The crucial property: a task that already has its output is considered done. LAW checks for the output file; if it exists, the task is skipped. This makes the pipeline resumable — re-run a late stage and only the missing upstream pieces are computed.
You request the end; LAW fills in the middle¶
You almost never run the intermediate stages by hand. You ask for the task whose result you want, and LAW walks the dependency graph and runs whatever is missing, in order:
Even though plotting is the last stage, this single command will (if needed) resolve input files, produce and merge ntuples, compute observables and fill histograms first. The dependency graph for the analysis is, in order:
flowchart LR
IFT[InputFileTask] --> ATF[AnaTupleFileTask] --> ATM[AnaTupleMergeTask]
ATM --> HTP[HistTupleProducerTask] --> HFN[HistFromNtupleProducerTask]
HFN --> HM[HistMergerTask] --> HP[HistPlotTask]
Every box is documented in the Task reference, and the same chain is walked through with commands in the full-workflow walkthrough.
Workflows and branches¶
Most FLAF tasks are workflows: they split into many independent branches that can run in parallel. What a branch is depends on the task:
AnaTupleFileTaskhas one branch per input NanoAOD file.HistPlotTaskhas one branch per variable to plot.- merge tasks have one branch per dataset/process.
Two arguments control workflows:
--workflow localruns branches on the current machine;--workflow htcondorsubmits them to the batch system.--branches 0,2,5-7runs only selected branches (great for testing one file or one variable).
--branches 0 does not mean 'a tiny run of everything'
--branches only restricts the task you launched. Its upstream dependencies still run for
everything they need. For example HistPlotTask --branches 0 plots one variable, but the
ntuples and histograms it needs are still produced for all datasets. To make a run genuinely
small, combine it with --test (few events) and phys_model: TestModel (few processes).
Inspecting and cleaning up¶
LAW gives you commands to see and manage the state of the graph without running it:
| Command | What it does |
|---|---|
--print-status N,K |
Show the status of the dependency tree to task depth N and file-collection depth K. --print-status 3,1 is a good default.

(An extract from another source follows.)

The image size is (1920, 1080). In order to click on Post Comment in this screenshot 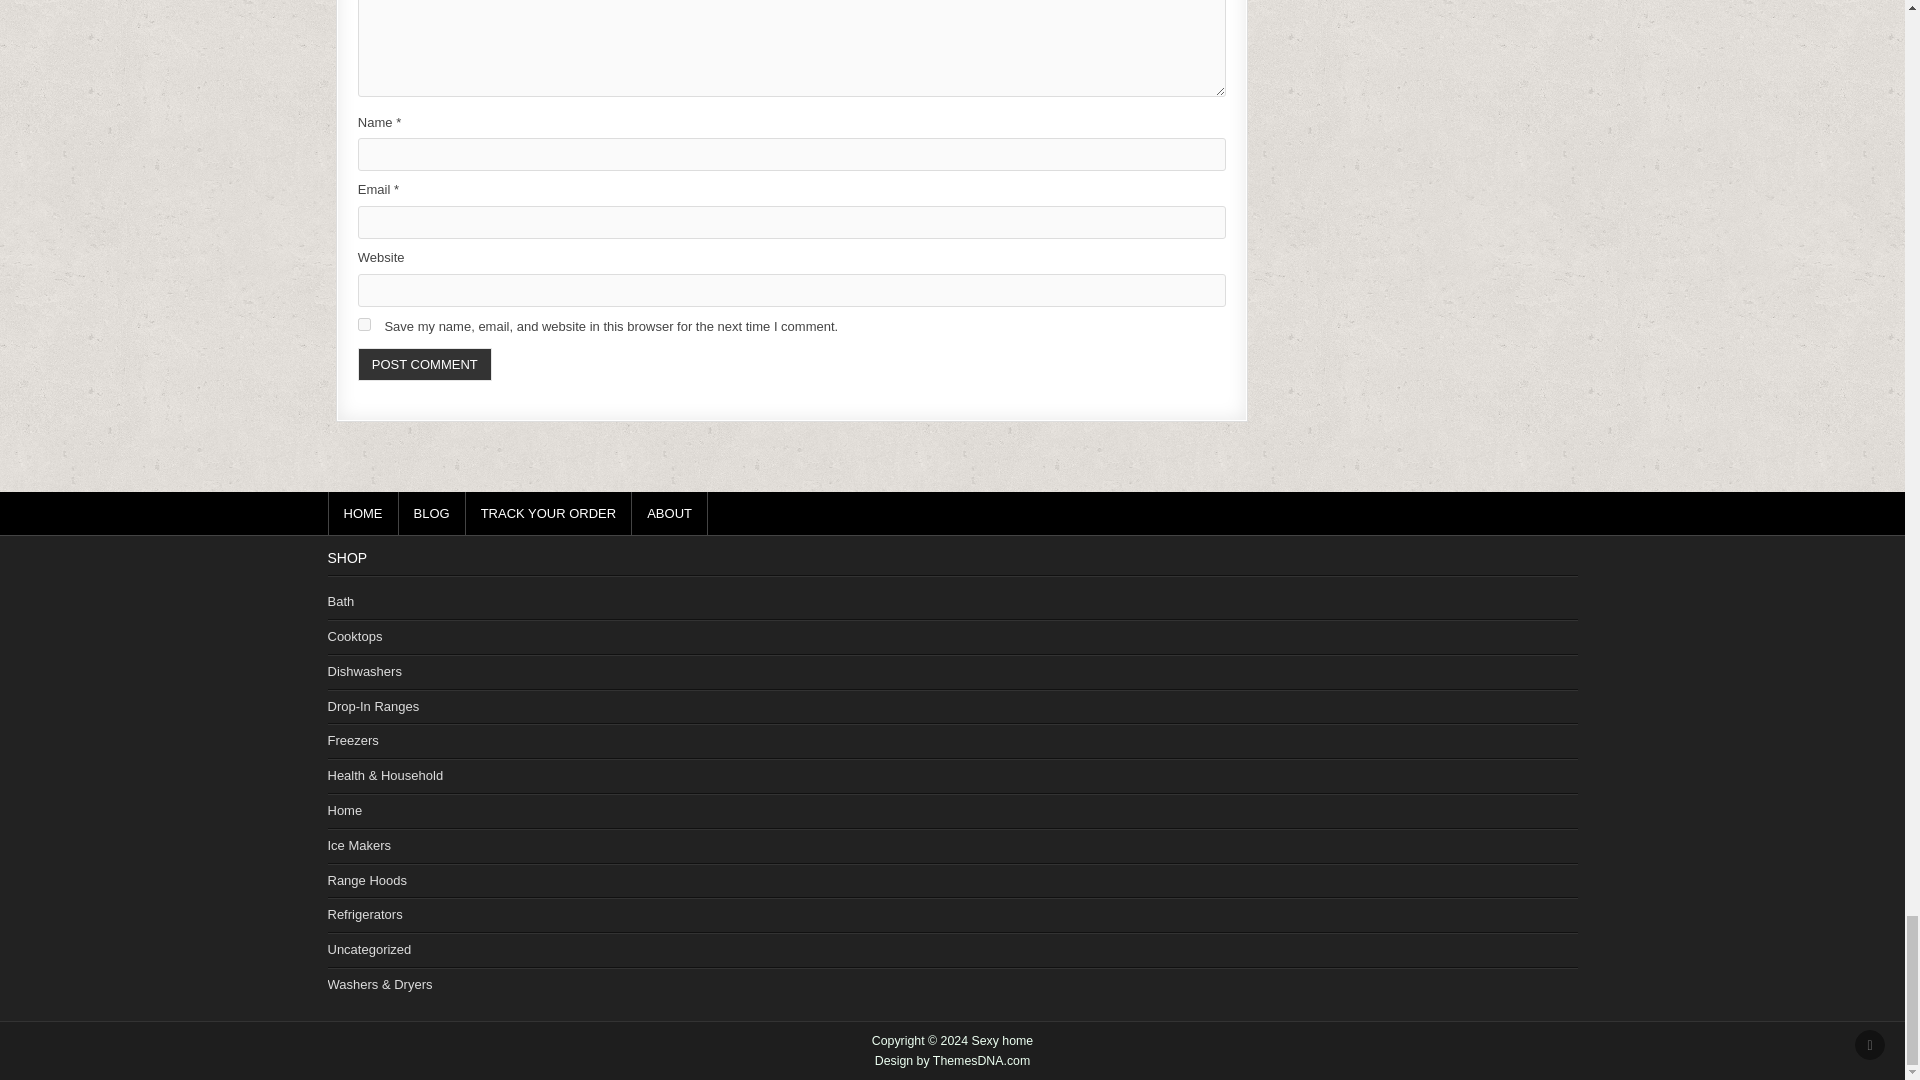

The output also reveals each output's path. |
--print-deps N |
Print the dependency tree to depth N without checking outputs. |
--remove-output N,a,y |
Remove this task's outputs to depth N. a = all branches, y = no confirmation. Use to force a redo. |
--parallel-jobs M |
Cap the number of branches running at once (e.g. --parallel-jobs 100). Strongly recommended for large local or batch runs. |
--remove-output deletes files
It removes real outputs (including on grid storage). Double-check the depth and the version before confirming, especially in a shared production area.

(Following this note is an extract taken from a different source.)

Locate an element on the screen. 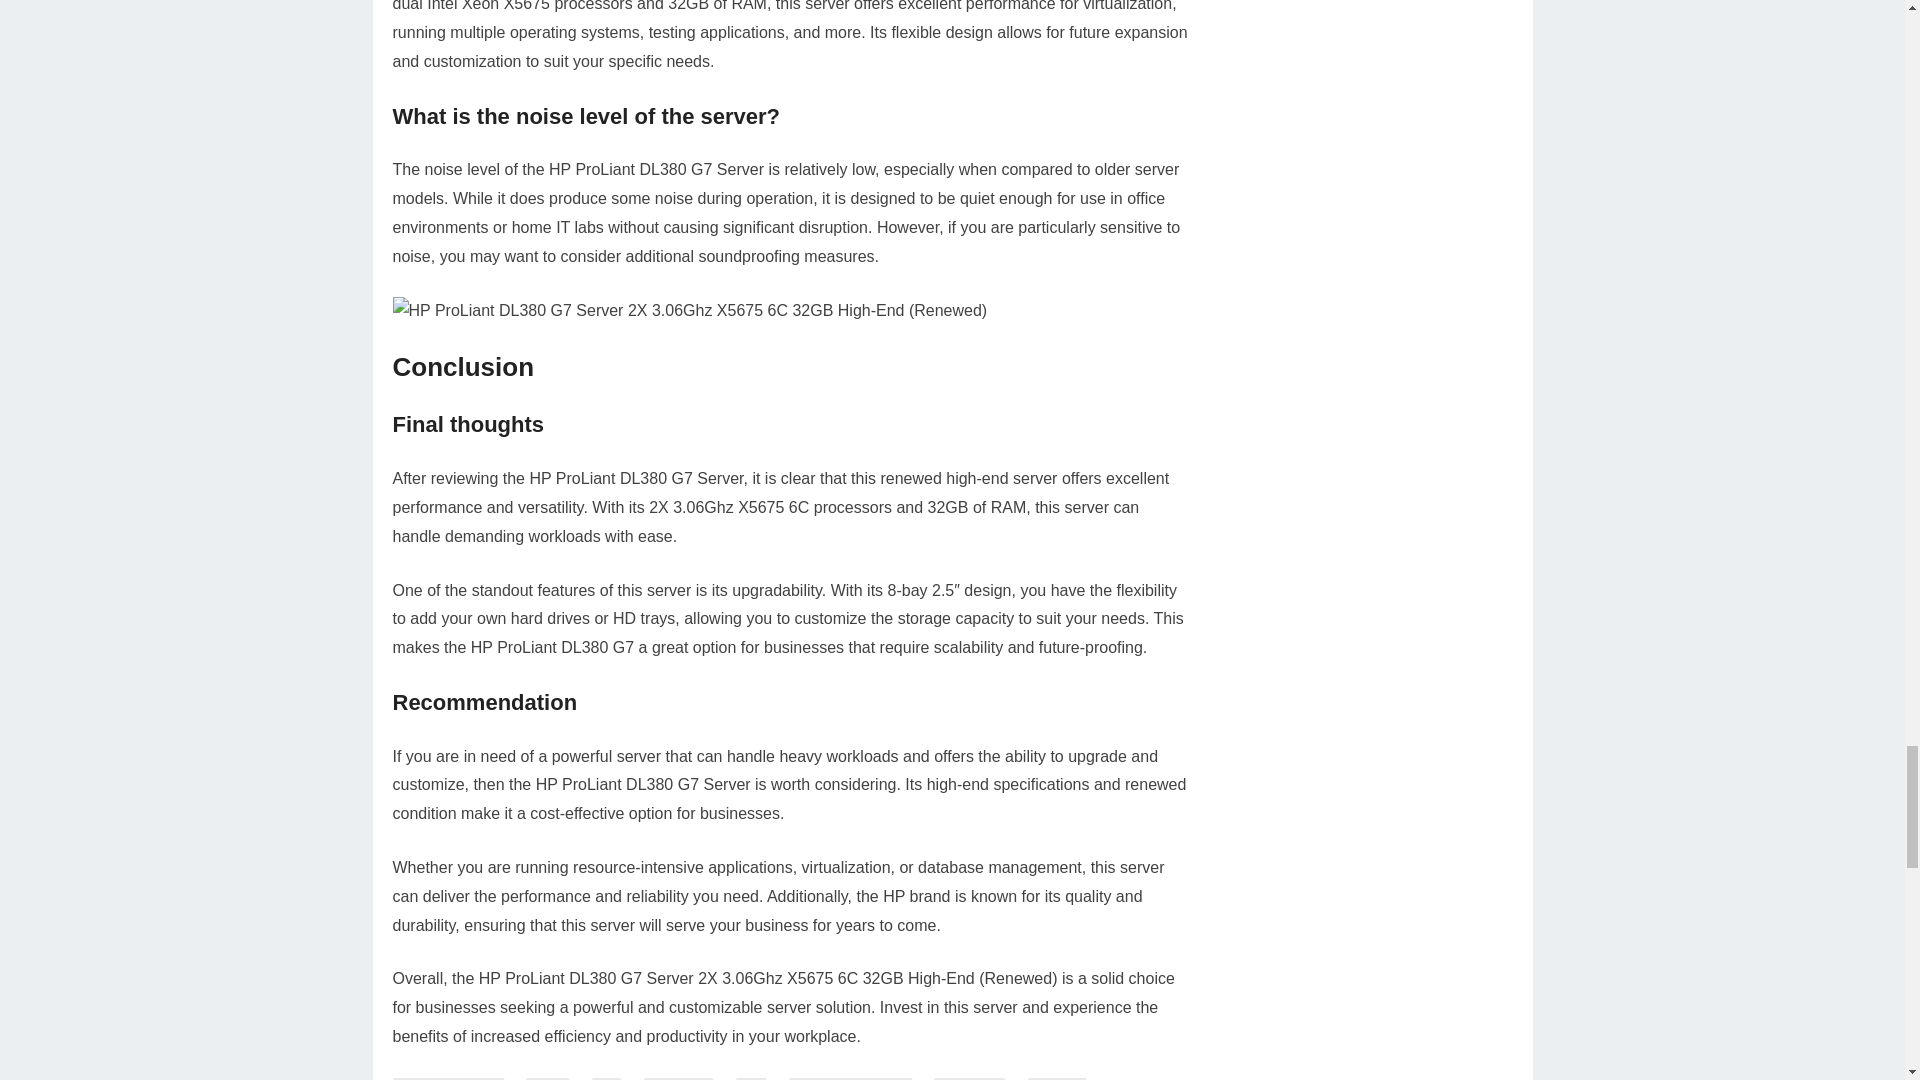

Where do the common options come from?¶
--version, --period, --workflow, --branches, --test, --customisations, --process,
--user-custom and the per-task --*-version overrides are defined on FLAF's base task classes
(in FLAF/run_tools/law_customizations.py), so they are available on every FLAF task. They
are all catalogued in Command arguments.
When to re-index¶
LAW maintains an index of available tasks. Re-run law index --verbose after you add, rename
or move a task class, or you will get "task not found" errors. Simply editing the body of an
existing task does not require re-indexing.